** begin **

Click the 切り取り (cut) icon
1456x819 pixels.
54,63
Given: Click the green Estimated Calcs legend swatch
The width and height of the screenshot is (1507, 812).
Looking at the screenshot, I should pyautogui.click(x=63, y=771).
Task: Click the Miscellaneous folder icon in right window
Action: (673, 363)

** end **

_Instructions for the task:_
Reproduce all of the entries above word for word, keeping their original order and line breaks.

_Final result:_
Click the 切り取り (cut) icon
1456x819 pixels.
54,63
Given: Click the green Estimated Calcs legend swatch
The width and height of the screenshot is (1507, 812).
Looking at the screenshot, I should pyautogui.click(x=63, y=771).
Task: Click the Miscellaneous folder icon in right window
Action: (673, 363)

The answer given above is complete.